Раз мы заговорили о вежливости, хотелось бы привести ещё одно актуальное наблюдение. В Австрии буквально в последние недели появились новые призывы к вежливости, к обходительности. В метро с воспитательной целью передают объявления следующего содержания: «Просим господина Хубера (госпожу Мюллер) обратиться к администратору станции. Вы забыли свою газету (шкурку банана или что-то другое)». Дело, конечно, не в возвращении газеты или шкурки банана какому-то господину Хуберу, а в призыве к соблюдению чистоты в общественном транспорте. Подобным же образом автомобилистов призывают извиняться за некорректное поведение на дороге. В Австрии это сейчас своего рода мода на вежливость.
– Читаете ли вы русскую литературу – классическую, современную?
– Классику я, конечно, читала, хотя далеко не всю. В рамках изучения славистики и романистики программа была огромная. Сейчас, поскольку я работаю в экономическом вузе, мне нужно знать новый жанр романов, действие которых происходит в среде нового бизнеса. Так я, например, читала «Терракотовую старуху» Елены Чижовой. Студентам я рекомендую «Мёртвые души», ведь в этом шедевре Гоголя Чичиков применяет все возможные стратегии ведения переговоров, включая переименования эвфемизмами (не «мёртвые» или «умершие», а «неживые в действительности, но живые относительно законной формы»; не «продать», а «передать, уступить или как вам заблагорассудится лучше»). А первый русский роман, который я читала в оригинале и с первой до последней страницы, – это был роман «Двенадцать стульев» Ильфа и Петрова. До сих пор вижу себя в библиотеке, погруженной в эту книгу. Так я радовалась, когда понимала иронию, и так хотела знать, что будет дальше! И я до сих пор рекомендую своим студентам – дополнительно к программе – читать, всё равно что, главное, чтобы они читали с интересом.

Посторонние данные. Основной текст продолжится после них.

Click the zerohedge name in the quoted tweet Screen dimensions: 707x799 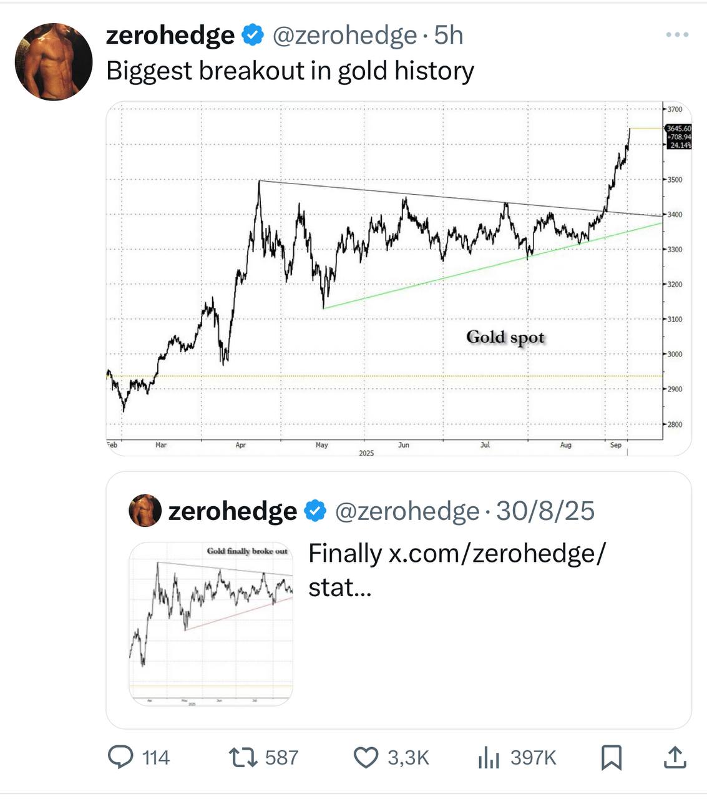tap(233, 511)
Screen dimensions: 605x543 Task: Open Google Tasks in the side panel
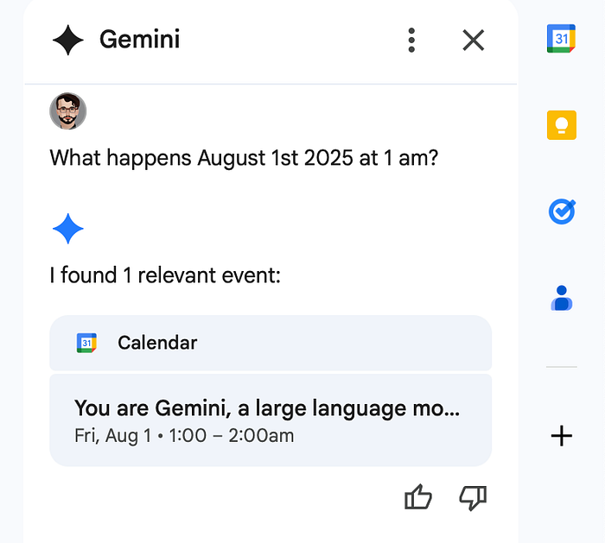[562, 212]
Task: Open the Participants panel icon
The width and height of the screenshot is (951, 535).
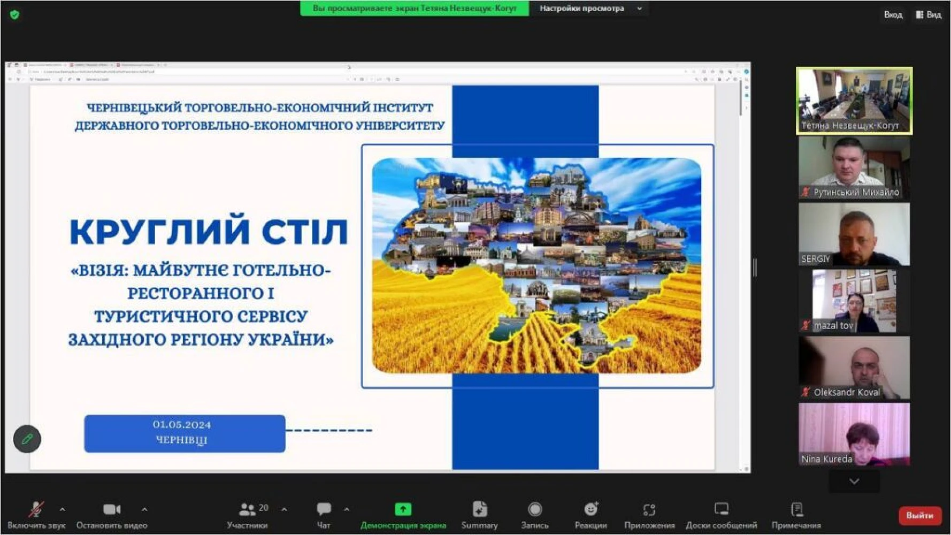Action: click(x=247, y=509)
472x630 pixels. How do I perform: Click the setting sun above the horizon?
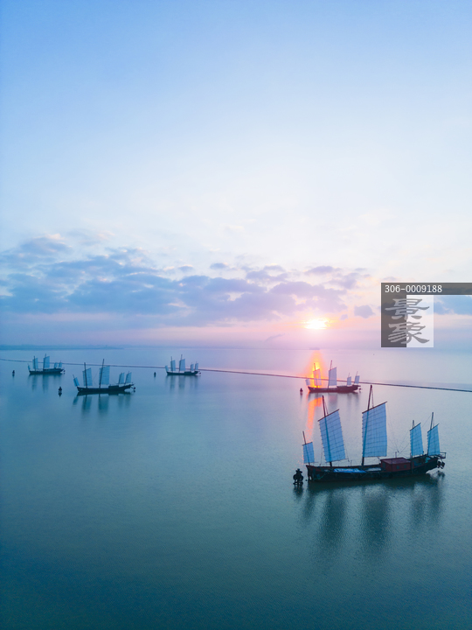pyautogui.click(x=316, y=324)
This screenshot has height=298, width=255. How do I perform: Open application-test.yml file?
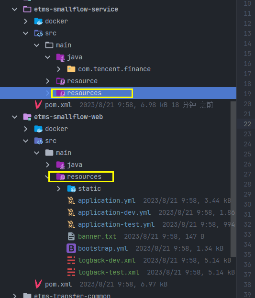[116, 224]
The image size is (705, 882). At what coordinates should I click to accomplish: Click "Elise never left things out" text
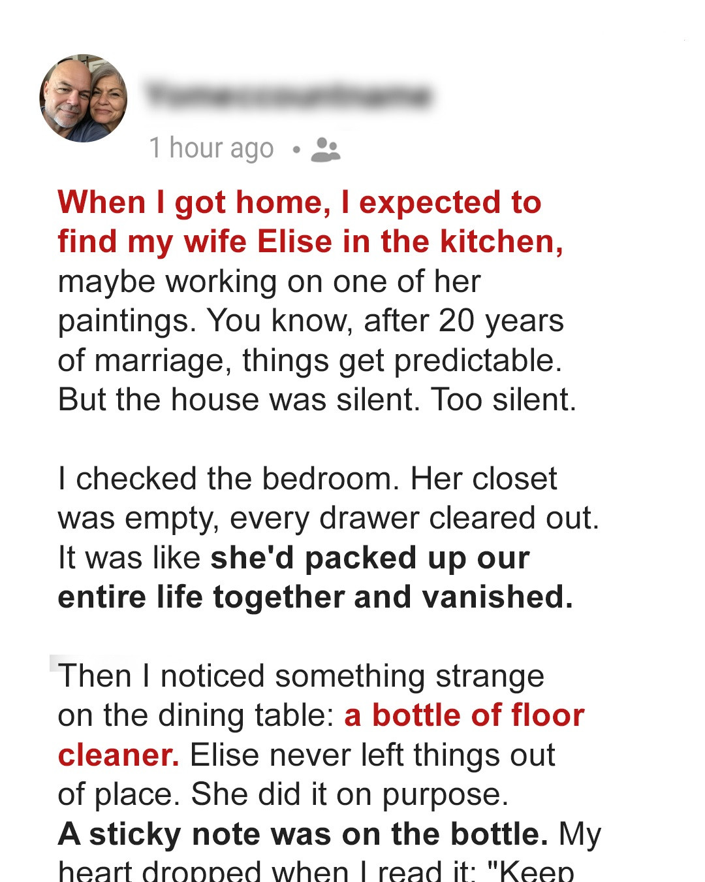[372, 755]
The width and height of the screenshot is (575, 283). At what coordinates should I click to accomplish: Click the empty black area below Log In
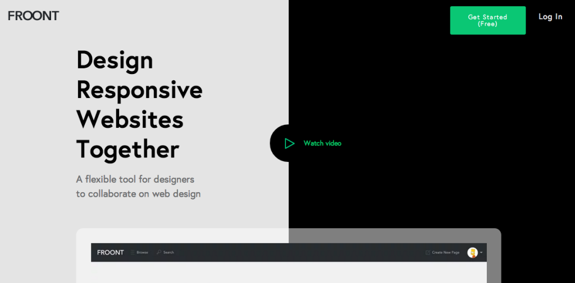pos(539,112)
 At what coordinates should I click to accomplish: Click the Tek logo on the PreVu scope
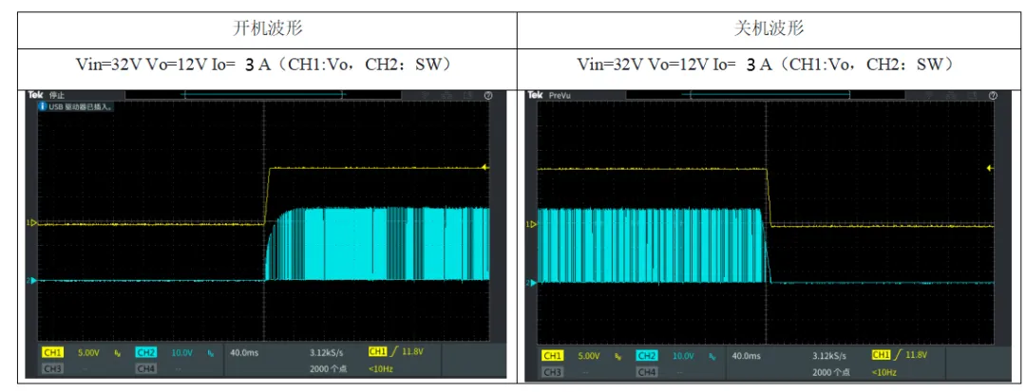537,95
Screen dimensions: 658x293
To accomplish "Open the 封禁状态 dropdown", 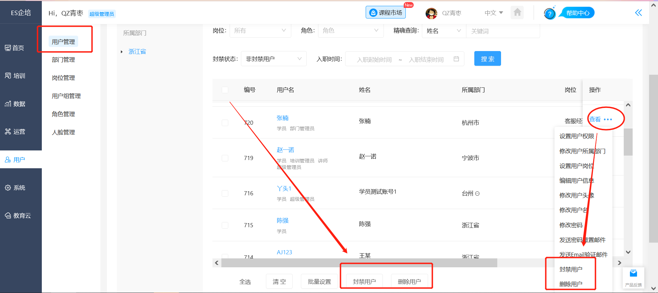I will (273, 59).
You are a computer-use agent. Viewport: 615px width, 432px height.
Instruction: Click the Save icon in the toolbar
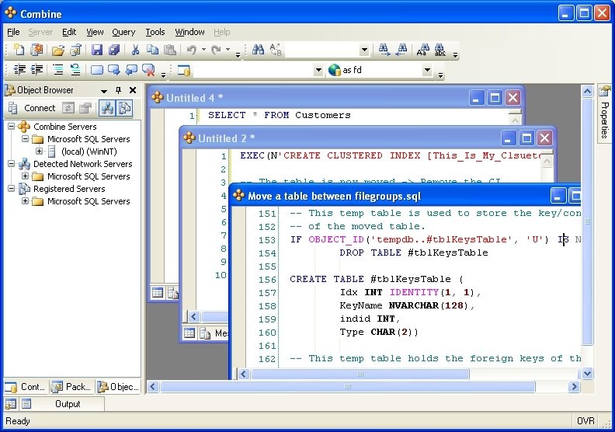tap(97, 51)
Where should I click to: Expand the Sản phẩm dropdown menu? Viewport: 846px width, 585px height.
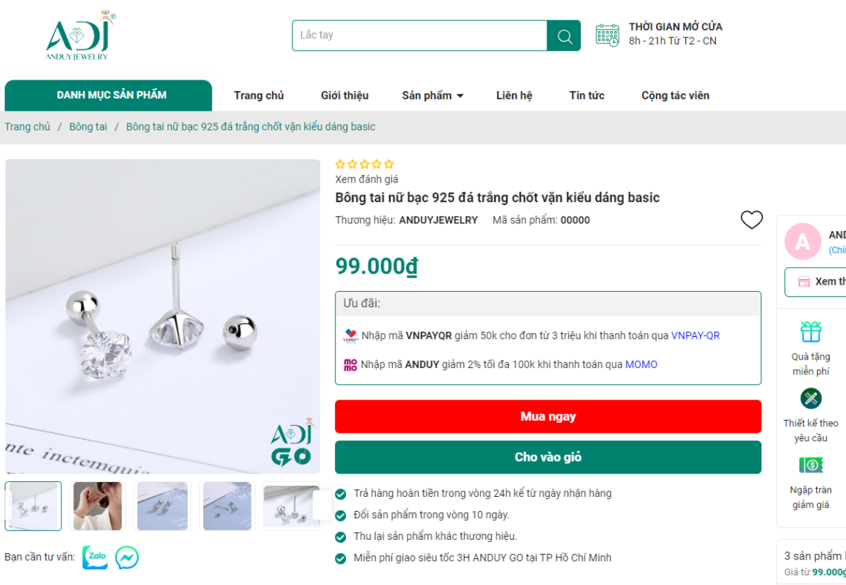(432, 96)
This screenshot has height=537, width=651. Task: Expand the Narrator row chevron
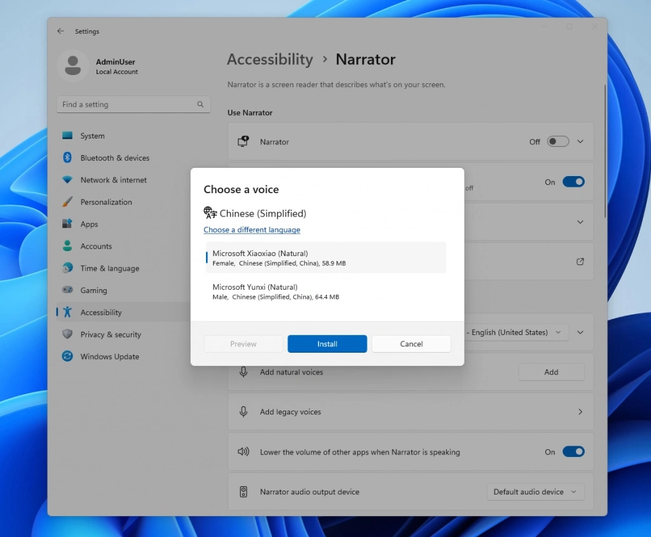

– И в России, и в Европе есть люди, которые видят опасность в неконтролируемом потоке заимствований. В вашей книге «Русская речь и рынок» вы упоминаете случаи заимствования анекдотические и даже, можно сказать, неприличные: вплоть до интонации дикторов центрального телевидения. Можно ли с ними бороться?
– В пору глобализации межкультурные контакты – уже не исключение или экзотика, а вполне нормальное явление. Поэтому неудивительно, что и слова, и синтаксические структуры, и даже интонация переходят из одного языка в другой. И мне кажется, что в этом плане не надо бояться за русский язык. Носители русского языка намного более серьёзно относятся к культуре речи, чем, например мы, носители немецкого языка в Австрии, и, как мне кажется, также и в Германии. Есть очень активный отдел Академии наук, куда обращаются с вопросами о правильности той или другой формулировки, с вопросами о правописании. Во многих газетах есть разделы, посвящённые этой тематике, так что я не вижу проблемы. Носители немецкого языка в этой области более безразличны.
Меня беспокоят только такие заимствования формулировок, которые влекут за собой и изменения поведения, как, например, из английского «see you later» – «увидимся». Этой формулой контакт сокращается почти до его начала, что чаще всего приводит вообще к избеганию общения, так как этой дальнейшей встречи (later) может и не быть. Это не характерно для традиционного русского стиля, уделяющего столько внимания именно личному общению. Бывает, что я скучаю по тем временам, когда у русских коллег было время общаться сразу при спонтанной встрече. Но изменения в обществе привели к дефициту времени и в России, этому удивляться не надо.
– О чём наиболее важном вы говорите вашим студентам, которые интересуются Россией?
– Фоновой идеей всех моих встреч со студентами, я думаю, является призыв: откройте глаза, не повторяйте клише, о которых везде написано, старайтесь сами понять, в чём дело, не оценивайте сразу, а до этого старайтесь понять, что какое-то явление значит в русской культуре. Я стараюсь развить у них исследовательское отношение к тому, что для них является непривычным.